Crypto, for good and for ill

The use of cryptocurrency in Ukraine is evidence of the technology's benefits: It's a spontaneous, international fundraising effort where large sums of money, unencumbered by weighty bureaucracies, have been transferred to local organizations quickly. Yet downsides are apparent, too. 

Bitcoin's and ether's ability to bypass institutional restrictions can be used on both sides. The US and EU have levied sweeping sanctions against Russian financial institutions, exports and key figures in both industry and government. Squeeze the economy, the hope goes, and President Vladimir Putin will be forced to the negotiation table. Some worry that the effect will be dulled by cryptocurrencies, which can often circumvent such restrictions.

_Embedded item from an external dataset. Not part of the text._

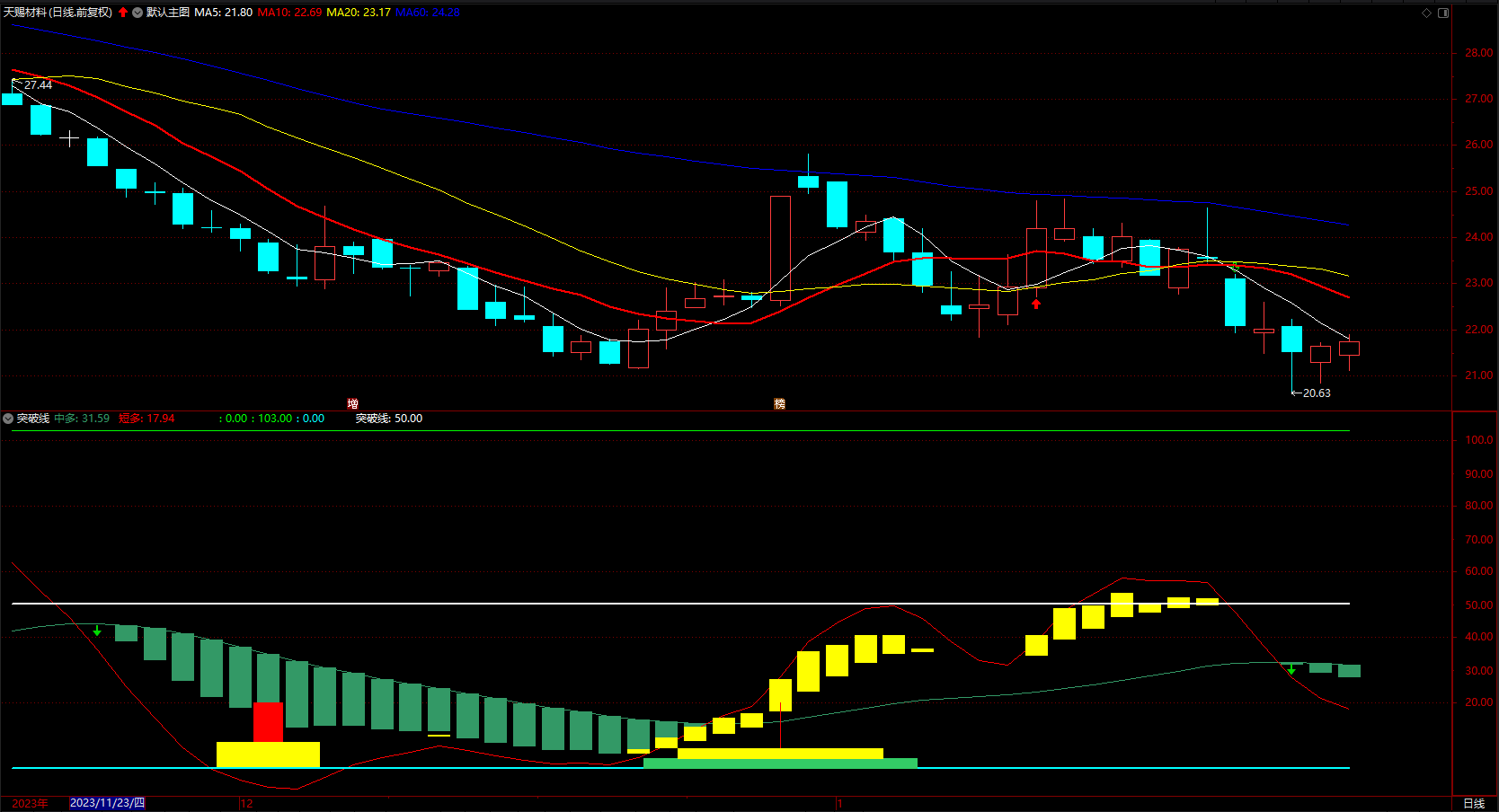
Task: Open the 默认主图 indicator dropdown arrow
Action: point(137,13)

"Russia is digging deep into cryptocurrencies to trade with international partners and evade sanctions," wrote Robert Huish, Dalhousie University's associate professor in international development studies, in a recent essay. Huish notes that Siberia is a hub for cryptocurrency mining, which gives Russia a reliable internal supply.

Apart from systemic abuse of the anonymity inherent in cryptocurrencies, there's also been the expected array of scams. Phony wallet addresses claiming to be for charities have been circulated. A warning had to be issued on Twitter after several OpenSea collections imitating Reli3f popped up on OpenSea. 

Still, Raskalov is optimistic -- and about more than just cryptocurrency. "When we win the war, when we start to build our country again, cryptocurrency is going to be one of our biggest sources of income."